Grip pressure (the greater the grip pressure on a scissors-like device, the less the coagulation action).
As with electrosurgery and laser surgery, ultrasonic surgery is increasingly applied to endoscopic techniques. The harmonic scalpel tends to perform more slowly than comparable electrosurgery and laser devices. Nevertheless, it is an alternative energy device that has its peculiar set of advantages.
FIGURE 5–16 The harmonic scalpel delivers high-frequency sound waves to tissue. The effects of these sound waves are to cut tissue and coagulate small blood vessels. The actions of viscous stress and friction leading to heat (thermal) conversion are illustrated.
FIGURE 5–17 Cavitation is created by sound waves impinging on cells and creating microbubbles, which in turn coalesce into larger bubbles.
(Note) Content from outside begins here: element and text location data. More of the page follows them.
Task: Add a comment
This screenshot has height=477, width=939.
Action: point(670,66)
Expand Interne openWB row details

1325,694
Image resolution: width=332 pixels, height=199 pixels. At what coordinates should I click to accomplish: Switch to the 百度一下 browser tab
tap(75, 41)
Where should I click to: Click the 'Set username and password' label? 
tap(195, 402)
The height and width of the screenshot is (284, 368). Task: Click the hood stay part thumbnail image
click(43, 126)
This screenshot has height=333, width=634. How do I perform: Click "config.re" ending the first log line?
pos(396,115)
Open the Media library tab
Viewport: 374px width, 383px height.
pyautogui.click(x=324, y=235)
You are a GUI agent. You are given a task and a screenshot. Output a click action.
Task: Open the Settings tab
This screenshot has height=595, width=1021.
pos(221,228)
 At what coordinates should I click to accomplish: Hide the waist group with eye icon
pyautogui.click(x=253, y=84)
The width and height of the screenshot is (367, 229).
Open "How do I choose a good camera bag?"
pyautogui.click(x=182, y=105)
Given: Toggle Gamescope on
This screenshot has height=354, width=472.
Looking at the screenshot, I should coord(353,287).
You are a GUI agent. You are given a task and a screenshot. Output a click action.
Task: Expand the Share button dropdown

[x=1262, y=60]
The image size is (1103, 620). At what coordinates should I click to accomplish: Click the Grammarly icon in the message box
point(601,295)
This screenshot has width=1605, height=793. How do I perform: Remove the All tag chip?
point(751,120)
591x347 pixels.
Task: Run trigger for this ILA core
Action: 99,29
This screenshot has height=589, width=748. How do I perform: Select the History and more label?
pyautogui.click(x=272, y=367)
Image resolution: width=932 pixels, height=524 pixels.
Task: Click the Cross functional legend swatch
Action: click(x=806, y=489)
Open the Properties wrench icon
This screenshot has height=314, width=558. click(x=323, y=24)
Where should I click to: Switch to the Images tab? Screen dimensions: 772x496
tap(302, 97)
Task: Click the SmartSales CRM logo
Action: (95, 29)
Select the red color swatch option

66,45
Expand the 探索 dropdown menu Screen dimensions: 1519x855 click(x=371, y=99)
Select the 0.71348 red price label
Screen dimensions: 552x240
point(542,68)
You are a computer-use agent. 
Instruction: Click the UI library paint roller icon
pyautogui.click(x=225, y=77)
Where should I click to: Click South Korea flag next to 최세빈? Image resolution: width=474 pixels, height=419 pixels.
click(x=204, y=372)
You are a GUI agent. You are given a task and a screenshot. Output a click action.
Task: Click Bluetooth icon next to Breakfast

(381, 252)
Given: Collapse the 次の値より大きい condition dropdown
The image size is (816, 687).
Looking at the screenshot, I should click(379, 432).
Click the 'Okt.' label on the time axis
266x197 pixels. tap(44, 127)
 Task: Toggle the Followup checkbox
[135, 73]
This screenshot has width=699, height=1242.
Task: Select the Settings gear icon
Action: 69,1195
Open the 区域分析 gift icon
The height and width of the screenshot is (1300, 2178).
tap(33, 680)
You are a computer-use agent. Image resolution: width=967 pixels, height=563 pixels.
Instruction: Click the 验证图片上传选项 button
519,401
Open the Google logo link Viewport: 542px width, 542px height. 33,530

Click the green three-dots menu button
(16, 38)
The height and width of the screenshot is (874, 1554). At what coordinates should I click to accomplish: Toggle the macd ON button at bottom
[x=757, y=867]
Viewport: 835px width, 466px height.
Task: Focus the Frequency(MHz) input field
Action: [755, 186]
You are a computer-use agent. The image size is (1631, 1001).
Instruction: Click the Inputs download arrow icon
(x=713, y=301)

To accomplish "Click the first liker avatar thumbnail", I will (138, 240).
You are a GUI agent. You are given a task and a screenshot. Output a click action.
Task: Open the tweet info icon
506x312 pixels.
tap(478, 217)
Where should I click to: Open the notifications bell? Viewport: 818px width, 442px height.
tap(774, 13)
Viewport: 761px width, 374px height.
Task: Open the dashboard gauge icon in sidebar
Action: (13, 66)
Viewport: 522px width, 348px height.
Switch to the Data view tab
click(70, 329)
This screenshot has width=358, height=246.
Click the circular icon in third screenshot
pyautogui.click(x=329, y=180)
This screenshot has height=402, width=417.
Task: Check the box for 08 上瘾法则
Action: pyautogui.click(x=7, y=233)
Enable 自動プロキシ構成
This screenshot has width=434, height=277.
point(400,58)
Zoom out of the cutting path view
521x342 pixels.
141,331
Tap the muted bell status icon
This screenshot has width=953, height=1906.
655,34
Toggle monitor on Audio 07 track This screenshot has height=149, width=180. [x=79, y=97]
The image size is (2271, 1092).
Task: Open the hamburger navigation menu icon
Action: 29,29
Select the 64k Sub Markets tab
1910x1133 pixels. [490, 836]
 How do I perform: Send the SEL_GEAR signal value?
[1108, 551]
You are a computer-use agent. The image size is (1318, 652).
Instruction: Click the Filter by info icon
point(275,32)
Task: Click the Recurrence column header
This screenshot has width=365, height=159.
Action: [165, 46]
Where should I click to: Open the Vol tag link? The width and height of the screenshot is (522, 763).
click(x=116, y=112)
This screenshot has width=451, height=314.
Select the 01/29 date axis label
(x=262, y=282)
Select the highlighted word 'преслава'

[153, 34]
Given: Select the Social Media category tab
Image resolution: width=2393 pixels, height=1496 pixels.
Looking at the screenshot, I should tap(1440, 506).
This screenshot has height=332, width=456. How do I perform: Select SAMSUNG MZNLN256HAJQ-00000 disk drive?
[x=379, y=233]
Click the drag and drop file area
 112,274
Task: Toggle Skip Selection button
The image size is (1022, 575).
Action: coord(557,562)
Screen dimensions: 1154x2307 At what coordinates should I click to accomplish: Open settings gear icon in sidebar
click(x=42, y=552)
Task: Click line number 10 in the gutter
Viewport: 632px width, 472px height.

The latter collapse and create holes or cavitation artifacts within the cell.
FIGURE 5–18 A. A harmonic scalpel hooked blade. The beveled surface is utilized for cutting. The convex, thicker, outer surface will coagulate tissue. B. The scissors-like device cuts tissue with the lower blade on edge. C. When the blade is rotated flat, the device coagulates tissue.
FIGURE 5–19 The tissue actions of the harmonic scalpel are illustrated here. Tissue stretch is an important factor for efficient cutting action and reduction of friction-generated heat.